Records from a collection

:::::

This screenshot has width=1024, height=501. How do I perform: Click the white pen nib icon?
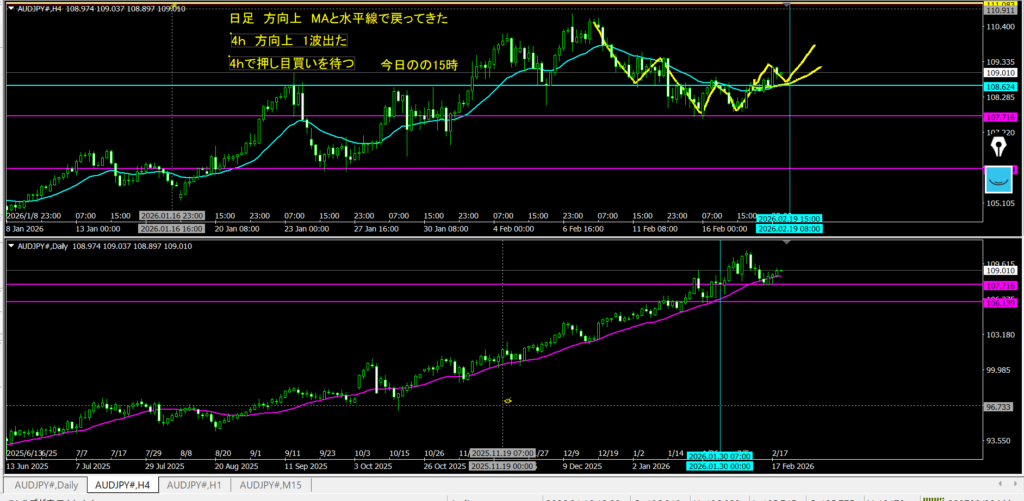tap(997, 148)
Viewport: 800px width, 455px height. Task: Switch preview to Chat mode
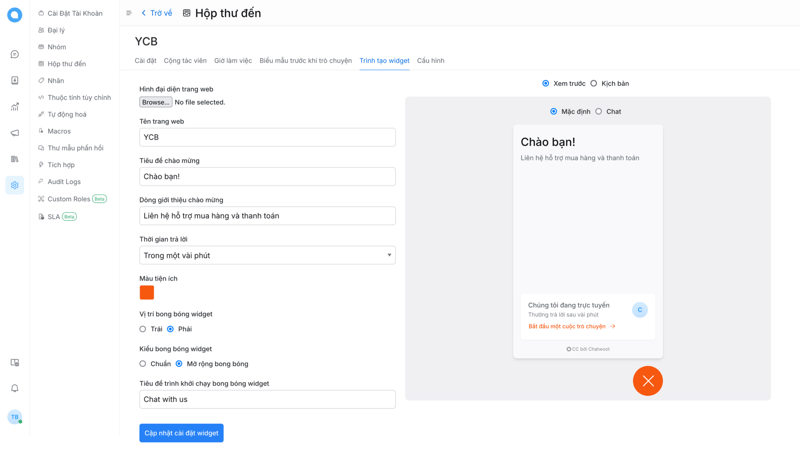pyautogui.click(x=599, y=112)
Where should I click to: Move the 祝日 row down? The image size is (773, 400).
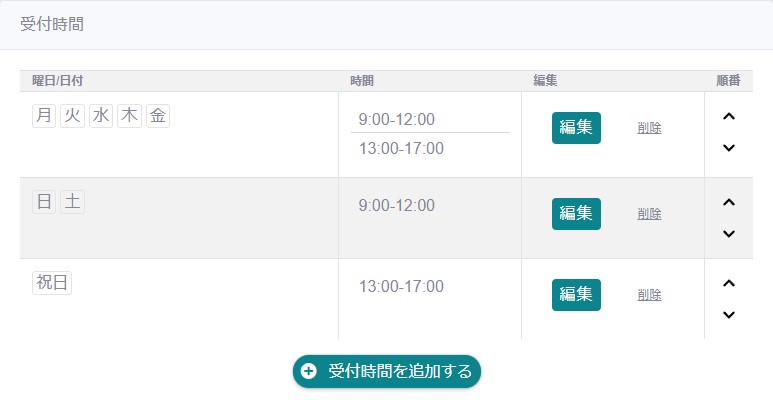click(729, 315)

:::::

All lines from the one containing "Where should I" to the last line of the data above, both included, should be printed exactly, and the pictures should not appear.

Exercise response
Where should I click to: Move the 祝日 row down? The image size is (773, 400).
click(729, 315)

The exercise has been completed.